- Records in a dataset
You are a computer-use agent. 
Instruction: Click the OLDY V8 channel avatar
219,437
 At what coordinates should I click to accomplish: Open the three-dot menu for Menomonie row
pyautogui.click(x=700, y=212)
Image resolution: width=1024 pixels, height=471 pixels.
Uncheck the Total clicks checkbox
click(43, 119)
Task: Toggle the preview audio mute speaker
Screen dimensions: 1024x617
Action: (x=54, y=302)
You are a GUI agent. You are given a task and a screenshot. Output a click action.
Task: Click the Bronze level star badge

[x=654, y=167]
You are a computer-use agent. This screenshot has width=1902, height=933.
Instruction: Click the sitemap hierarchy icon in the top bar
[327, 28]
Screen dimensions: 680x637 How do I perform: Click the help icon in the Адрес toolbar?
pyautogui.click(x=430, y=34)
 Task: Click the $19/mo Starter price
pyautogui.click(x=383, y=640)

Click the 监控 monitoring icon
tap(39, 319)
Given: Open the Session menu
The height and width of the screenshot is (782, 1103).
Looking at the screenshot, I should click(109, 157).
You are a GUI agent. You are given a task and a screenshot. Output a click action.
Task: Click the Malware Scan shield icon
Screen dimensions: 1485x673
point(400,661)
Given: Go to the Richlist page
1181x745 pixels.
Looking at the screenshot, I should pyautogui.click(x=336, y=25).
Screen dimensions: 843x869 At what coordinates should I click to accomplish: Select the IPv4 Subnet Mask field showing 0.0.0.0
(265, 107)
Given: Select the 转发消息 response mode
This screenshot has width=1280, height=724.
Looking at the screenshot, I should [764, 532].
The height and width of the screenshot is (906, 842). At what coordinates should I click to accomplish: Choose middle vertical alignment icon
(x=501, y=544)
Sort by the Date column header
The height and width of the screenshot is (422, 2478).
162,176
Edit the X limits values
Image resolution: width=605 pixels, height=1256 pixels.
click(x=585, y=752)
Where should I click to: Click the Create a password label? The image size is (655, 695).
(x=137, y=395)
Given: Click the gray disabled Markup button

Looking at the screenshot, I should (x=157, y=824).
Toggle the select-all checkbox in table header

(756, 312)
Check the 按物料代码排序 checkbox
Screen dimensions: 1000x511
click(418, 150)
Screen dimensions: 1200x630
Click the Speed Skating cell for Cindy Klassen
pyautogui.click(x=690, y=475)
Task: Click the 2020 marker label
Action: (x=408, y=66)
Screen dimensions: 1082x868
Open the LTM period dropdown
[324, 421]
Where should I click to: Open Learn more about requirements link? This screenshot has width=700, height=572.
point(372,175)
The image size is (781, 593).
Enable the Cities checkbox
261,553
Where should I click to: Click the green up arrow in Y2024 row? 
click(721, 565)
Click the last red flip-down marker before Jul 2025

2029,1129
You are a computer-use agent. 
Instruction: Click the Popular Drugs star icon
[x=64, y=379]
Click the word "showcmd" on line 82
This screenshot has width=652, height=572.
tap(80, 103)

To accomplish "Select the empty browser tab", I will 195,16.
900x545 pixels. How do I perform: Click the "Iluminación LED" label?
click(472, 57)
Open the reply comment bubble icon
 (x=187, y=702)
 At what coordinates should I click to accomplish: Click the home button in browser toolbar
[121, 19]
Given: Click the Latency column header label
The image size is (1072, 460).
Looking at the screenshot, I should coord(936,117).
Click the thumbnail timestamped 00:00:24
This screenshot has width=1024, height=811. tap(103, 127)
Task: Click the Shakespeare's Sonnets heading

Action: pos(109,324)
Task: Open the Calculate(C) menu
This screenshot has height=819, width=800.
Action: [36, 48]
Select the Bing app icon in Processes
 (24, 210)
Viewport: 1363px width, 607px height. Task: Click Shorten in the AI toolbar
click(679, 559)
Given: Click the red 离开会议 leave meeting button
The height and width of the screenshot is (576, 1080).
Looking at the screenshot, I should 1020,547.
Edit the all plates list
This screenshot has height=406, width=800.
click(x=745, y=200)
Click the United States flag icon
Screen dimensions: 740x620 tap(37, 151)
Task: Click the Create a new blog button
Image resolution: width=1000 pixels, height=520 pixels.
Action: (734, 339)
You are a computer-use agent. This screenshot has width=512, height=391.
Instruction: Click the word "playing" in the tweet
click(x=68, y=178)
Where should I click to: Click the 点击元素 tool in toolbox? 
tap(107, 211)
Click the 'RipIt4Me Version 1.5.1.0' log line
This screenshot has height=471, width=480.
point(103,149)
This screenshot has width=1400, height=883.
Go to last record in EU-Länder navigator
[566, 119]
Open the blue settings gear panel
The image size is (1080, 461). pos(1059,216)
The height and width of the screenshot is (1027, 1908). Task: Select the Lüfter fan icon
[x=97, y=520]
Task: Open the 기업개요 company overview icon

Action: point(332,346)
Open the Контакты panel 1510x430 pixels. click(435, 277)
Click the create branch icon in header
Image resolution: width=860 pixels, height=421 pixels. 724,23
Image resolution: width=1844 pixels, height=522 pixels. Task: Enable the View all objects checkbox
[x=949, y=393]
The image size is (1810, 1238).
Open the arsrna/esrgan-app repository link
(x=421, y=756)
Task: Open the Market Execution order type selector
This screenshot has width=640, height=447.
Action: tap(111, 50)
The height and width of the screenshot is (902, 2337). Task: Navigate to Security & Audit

- WHAT THIS TASK INVOLVES
Reproduce all of the records above word for word, with no changes.

- RESULT OF THIS EXERCISE
You are a computer-use agent. 
Instruction: Click the OLDY V8 channel avatar
219,437
 At what coordinates should I click to accomplish: Open the three-dot menu for Menomonie row
pyautogui.click(x=700, y=212)
Image resolution: width=1024 pixels, height=471 pixels.
Uncheck the Total clicks checkbox
click(43, 119)
Task: Toggle the preview audio mute speaker
Screen dimensions: 1024x617
Action: (x=54, y=302)
You are a GUI agent. You are given a task and a screenshot. Output a click action.
Task: Click the Bronze level star badge

[x=654, y=167]
You are a computer-use agent. This screenshot has width=1902, height=933.
Instruction: Click the sitemap hierarchy icon in the top bar
[327, 28]
Screen dimensions: 680x637 How do I perform: Click the help icon in the Адрес toolbar?
pyautogui.click(x=430, y=34)
 Task: Click the $19/mo Starter price
pyautogui.click(x=383, y=640)

Click the 监控 monitoring icon
tap(39, 319)
Given: Open the Session menu
The height and width of the screenshot is (782, 1103).
Looking at the screenshot, I should click(109, 157).
You are a GUI agent. You are given a task and a screenshot. Output a click action.
Task: Click the Malware Scan shield icon
Screen dimensions: 1485x673
point(400,661)
Given: Go to the Richlist page
1181x745 pixels.
Looking at the screenshot, I should pyautogui.click(x=336, y=25).
Screen dimensions: 843x869 At what coordinates should I click to accomplish: Select the IPv4 Subnet Mask field showing 0.0.0.0
(265, 107)
Given: Select the 转发消息 response mode
This screenshot has width=1280, height=724.
Looking at the screenshot, I should [764, 532].
The height and width of the screenshot is (906, 842). At what coordinates should I click to accomplish: Choose middle vertical alignment icon
(x=501, y=544)
Sort by the Date column header
The height and width of the screenshot is (422, 2478).
162,176
Edit the X limits values
Image resolution: width=605 pixels, height=1256 pixels.
click(x=585, y=752)
Where should I click to: Click the Create a password label? The image size is (655, 695).
(x=137, y=395)
Given: Click the gray disabled Markup button

Looking at the screenshot, I should (x=157, y=824).
Toggle the select-all checkbox in table header

(756, 312)
Check the 按物料代码排序 checkbox
Screen dimensions: 1000x511
click(418, 150)
Screen dimensions: 1200x630
Click the Speed Skating cell for Cindy Klassen
pyautogui.click(x=690, y=475)
Task: Click the 2020 marker label
Action: (x=408, y=66)
Screen dimensions: 1082x868
Open the LTM period dropdown
[324, 421]
Where should I click to: Open Learn more about requirements link? This screenshot has width=700, height=572.
point(372,175)
The image size is (781, 593).
Enable the Cities checkbox
261,553
Where should I click to: Click the green up arrow in Y2024 row? 
click(721, 565)
Click the last red flip-down marker before Jul 2025

2029,1129
You are a computer-use agent. 
Instruction: Click the Popular Drugs star icon
[x=64, y=379]
Click the word "showcmd" on line 82
This screenshot has width=652, height=572.
tap(80, 103)

To accomplish "Select the empty browser tab", I will 195,16.
900x545 pixels. How do I perform: Click the "Iluminación LED" label?
click(472, 57)
Open the reply comment bubble icon
 (x=187, y=702)
 At what coordinates should I click to accomplish: Click the home button in browser toolbar
[121, 19]
Given: Click the Latency column header label
The image size is (1072, 460).
Looking at the screenshot, I should coord(936,117).
Click the thumbnail timestamped 00:00:24
This screenshot has width=1024, height=811. tap(103, 127)
Task: Click the Shakespeare's Sonnets heading

Action: pos(109,324)
Task: Open the Calculate(C) menu
This screenshot has height=819, width=800.
Action: [36, 48]
Select the Bing app icon in Processes
 (24, 210)
Viewport: 1363px width, 607px height. Task: Click Shorten in the AI toolbar
click(679, 559)
Given: Click the red 离开会议 leave meeting button
The height and width of the screenshot is (576, 1080).
Looking at the screenshot, I should 1020,547.
Edit the all plates list
This screenshot has height=406, width=800.
click(x=745, y=200)
Click the United States flag icon
Screen dimensions: 740x620 tap(37, 151)
Task: Click the Create a new blog button
Image resolution: width=1000 pixels, height=520 pixels.
Action: (734, 339)
You are a computer-use agent. This screenshot has width=512, height=391.
Instruction: Click the word "playing" in the tweet
click(x=68, y=178)
Where should I click to: Click the 点击元素 tool in toolbox? 
tap(107, 211)
Click the 'RipIt4Me Version 1.5.1.0' log line
This screenshot has height=471, width=480.
point(103,149)
This screenshot has width=1400, height=883.
Go to last record in EU-Länder navigator
[566, 119]
Open the blue settings gear panel
The image size is (1080, 461). pos(1059,216)
The height and width of the screenshot is (1027, 1908). Task: Select the Lüfter fan icon
[x=97, y=520]
Task: Open the 기업개요 company overview icon

Action: point(332,346)
Open the Контакты panel 1510x430 pixels. click(435, 277)
Click the create branch icon in header
Image resolution: width=860 pixels, height=421 pixels. 724,23
Image resolution: width=1844 pixels, height=522 pixels. Task: Enable the View all objects checkbox
[x=949, y=393]
The image size is (1810, 1238).
Open the arsrna/esrgan-app repository link
(x=421, y=756)
Task: Open the Market Execution order type selector
This screenshot has width=640, height=447.
Action: tap(111, 50)
The height and width of the screenshot is (902, 2337). Task: Navigate to Security & Audit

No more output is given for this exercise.